Processing HiChip data

dborg...@gmail.com

unread,

Mar 20, 2017, 7:52:46 PM3/20/17

to HiC-Pro

Hello,
I'm trying to process HiChip data and seem to be running into a problem.
I seem to be losing the vast majority of my valid pairs when assigning pairs to the target regions:

smc1a_DMSO_allValidPairs.mergestat
valid_interaction    4266330
valid_interaction_rmdup    4097692
trans_interaction    497615
cis_interaction    3600077
cis_shortRange    1053475
cis_longRange    2546602
valid_interaction_ontarget    135279

As you can see, vast majority of pairs are dropped because they do not fall "on target"
I am using Chip-Seq broad peaks (called using MACS) of the factor which was pulled down, smc1a in this case, as the "CAPTURE TARGET" parameter, is this correct?

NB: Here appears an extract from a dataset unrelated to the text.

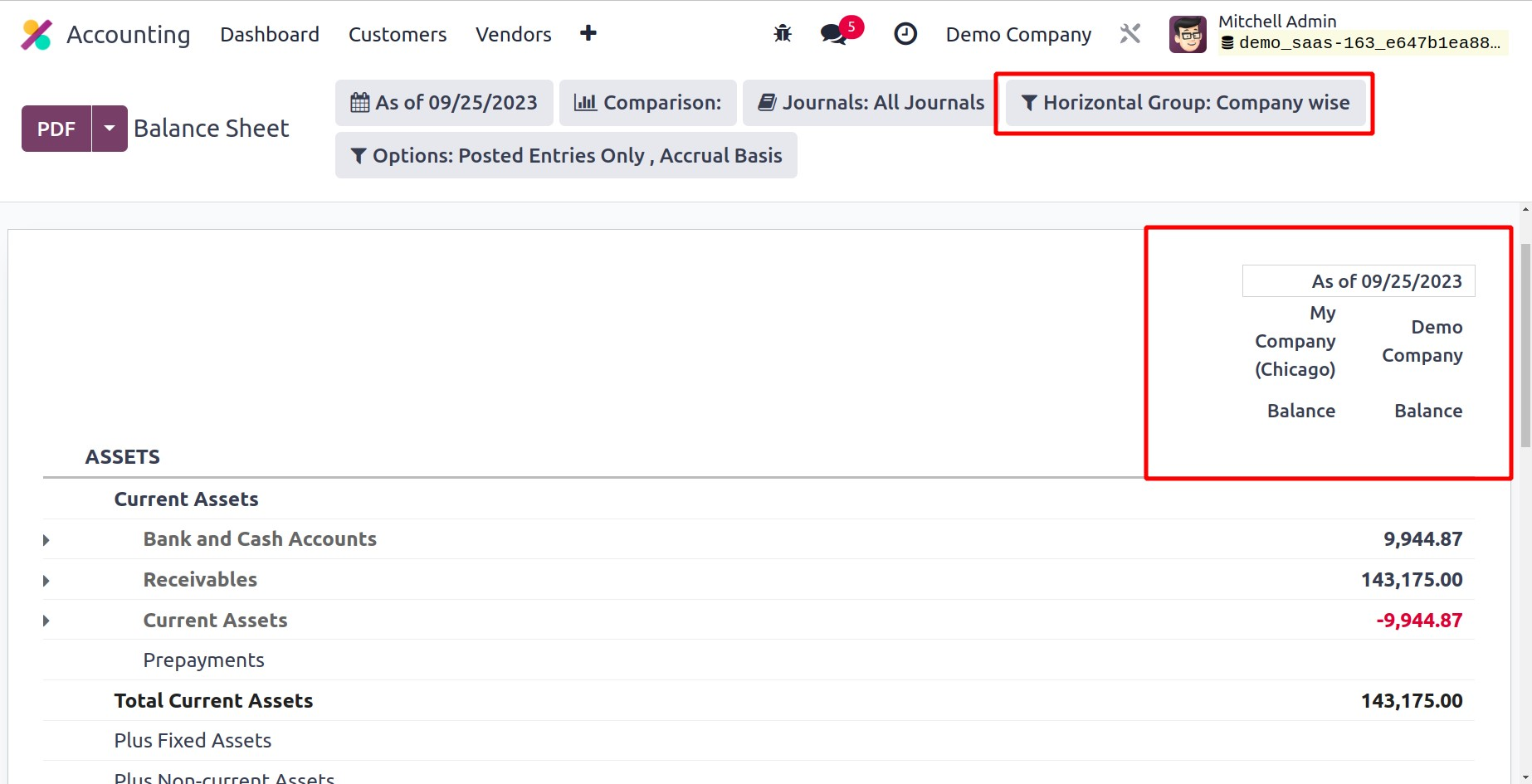The height and width of the screenshot is (784, 1532).
Task: Click the Demo Company switcher
Action: click(x=1017, y=35)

I am providing this config file:
#########################################################################
## Paths and Settings - Do not edit !
#########################################################################

TMP_DIR = tmp
LOGS_DIR = logs
BOWTIE2_OUTPUT_DIR = bowtie_results
MAPC_OUTPUT = hic_results
RAW_DIR = rawdata

#######################################################################
## SYSTEM AND SCHEDULER - Start Editing Here !!
#######################################################################
N_CPU = 8
LOGFILE = hicpro.log

JOB_NAME = hic_test
JOB_MEM = 15
JOB_WALLTIME =
JOB_QUEUE =
JOB_MAIL =

#########################################################################
## Data
#########################################################################

PAIR1_EXT = _R1
PAIR2_EXT = _R2

#######################################################################
## Alignment options
#######################################################################

FORMAT = phred33
MIN_MAPQ = 0

BOWTIE2_IDX_PATH = /input_data
BOWTIE2_GLOBAL_OPTIONS = --very-sensitive -L 30 --score-min L,-0.6,-0.2 --end-to-end --reorder
BOWTIE2_LOCAL_OPTIONS = --very-sensitive -L 20 --score-min L,-0.6,-0.2 --end-to-end --reorder

#######################################################################
## Annotation files
#######################################################################

REFERENCE_GENOME = hg19_ref
GENOME_SIZE = chrom_hg19.sizes
CAPTURE_TARGET = /hic_in/chip-seq/smc1a_merged_broadPeaks_1kbslop.bed

#######################################################################
## Allele specific analysis
#######################################################################

ALLELE_SPECIFIC_SNP =

#######################################################################
## Digestion Hi-C
#######################################################################

GENOME_FRAGMENT = hg19_MboI.bed
LIGATION_SITE =
MIN_FRAG_SIZE =
MAX_FRAG_SIZE =
MIN_INSERT_SIZE =
MAX_INSERT_SIZE =

#######################################################################
## Hi-C processing
#######################################################################

MIN_CIS_DIST = 1000
GET_ALL_INTERACTION_CLASSES = 1
GET_PROCESS_SAM = 0
RM_SINGLETON = 1
RM_MULTI = 1
RM_DUP = 1

#######################################################################
## Contact Maps
#######################################################################

BIN_SIZE = 1000 10000 40000 150000 1000000
MATRIX_FORMAT = upper

#######################################################################
## Normalization
#######################################################################
MAX_ITER = 100
FILTER_LOW_COUNT_PERC = 0.02
FILTER_HIGH_COUNT_PERC = 0
EPS = 0.1

--Thank you
--Diego

nservant

unread,

Mar 21, 2017, 8:27:11 AM3/21/17

to HiC-Pro

Hi Diego
Thank you very much your interesting post.
Actually, I never really analyzed HiChip data myself. My feeling is that you should not specifiy a target BED.

First, this parameter has been designed for capture-Hi-C data. It means that only cis interactions from which both interactors overlap with the target are kept by default.
So in you case, only valid 3C products with R1 + R2 falling within a peak will be used. If you have an interaction beteen a ChIPseq peak, and another region, it will be filtered out.
If you want to change that. I already designed a parameter to specify if the read pairs / or only one of the two reads, have to interact with the target.
This is the '-p' parameter of the onTarget.py script. You can try to remove this "-p" in the script merge_valid_interactions.sh, line 95, to see if the results are better.
Sorry, there is no simplier way to turn off this option so far.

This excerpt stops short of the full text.